An Efficient Method for Solving Two-Dimensional Partial Differential Equations with the Deep Operator Network

Abstract

Partial differential equations (PDEs) usually apply for modeling complex physical phenomena in the real world, and the corresponding solution is the key to interpreting these problems. Generally, traditional solving methods suffer from inefficiency and time consumption. At the same time, the current rise in machine learning algorithms, represented by the Deep Operator Network (DeepONet), could compensate for these shortcomings and effectively predict the solutions of PDEs by learning the operators from the data. The current deep learning-based methods focus on solving one-dimensional PDEs, but the research on higher-dimensional problems is still in development. Therefore, this paper proposes an efficient scheme to predict the solution of two-dimensional PDEs with improved DeepONet. In order to construct the data needed for training, the functions are sampled from a classical function space and produce the corresponding two-dimensional data.

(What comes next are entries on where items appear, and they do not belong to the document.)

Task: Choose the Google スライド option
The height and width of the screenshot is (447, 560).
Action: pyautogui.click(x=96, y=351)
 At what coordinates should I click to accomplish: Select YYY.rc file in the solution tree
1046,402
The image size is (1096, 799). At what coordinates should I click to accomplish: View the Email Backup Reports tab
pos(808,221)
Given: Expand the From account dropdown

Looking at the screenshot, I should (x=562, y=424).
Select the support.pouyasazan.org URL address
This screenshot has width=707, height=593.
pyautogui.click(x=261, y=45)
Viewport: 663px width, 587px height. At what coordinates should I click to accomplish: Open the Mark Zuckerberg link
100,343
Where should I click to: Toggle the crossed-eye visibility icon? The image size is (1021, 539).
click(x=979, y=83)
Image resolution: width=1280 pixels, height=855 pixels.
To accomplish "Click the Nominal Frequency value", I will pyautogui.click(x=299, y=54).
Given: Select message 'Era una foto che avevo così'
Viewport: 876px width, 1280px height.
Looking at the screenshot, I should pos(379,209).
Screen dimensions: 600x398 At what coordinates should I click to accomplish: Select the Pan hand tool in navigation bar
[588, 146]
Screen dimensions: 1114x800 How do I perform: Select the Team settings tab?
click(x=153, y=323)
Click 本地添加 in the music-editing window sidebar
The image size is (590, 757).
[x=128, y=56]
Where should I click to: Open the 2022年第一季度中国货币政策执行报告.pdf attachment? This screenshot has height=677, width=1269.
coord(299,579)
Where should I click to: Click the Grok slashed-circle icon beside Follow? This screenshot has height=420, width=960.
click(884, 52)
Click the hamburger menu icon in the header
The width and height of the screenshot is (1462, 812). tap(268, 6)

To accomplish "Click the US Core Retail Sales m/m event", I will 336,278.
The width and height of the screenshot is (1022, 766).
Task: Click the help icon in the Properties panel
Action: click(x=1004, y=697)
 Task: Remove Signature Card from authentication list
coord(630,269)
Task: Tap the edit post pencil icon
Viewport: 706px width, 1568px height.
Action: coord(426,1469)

The difference method is used to obtain the numerical solutions of the PDEs and form a point-value data set. For training the network, the matrix representing two-dimensional functions is processed to form vectors and adapt the DeepONet model perfectly. In addition, we theoretically prove that the discrete point division of the data ensures that the model loss is guaranteed to be in a small range. This method is verified for predicting the two-dimensional Poisson equation and heat conduction equation solutions through experiments. Compared with other methods, the proposed scheme is simple and effective.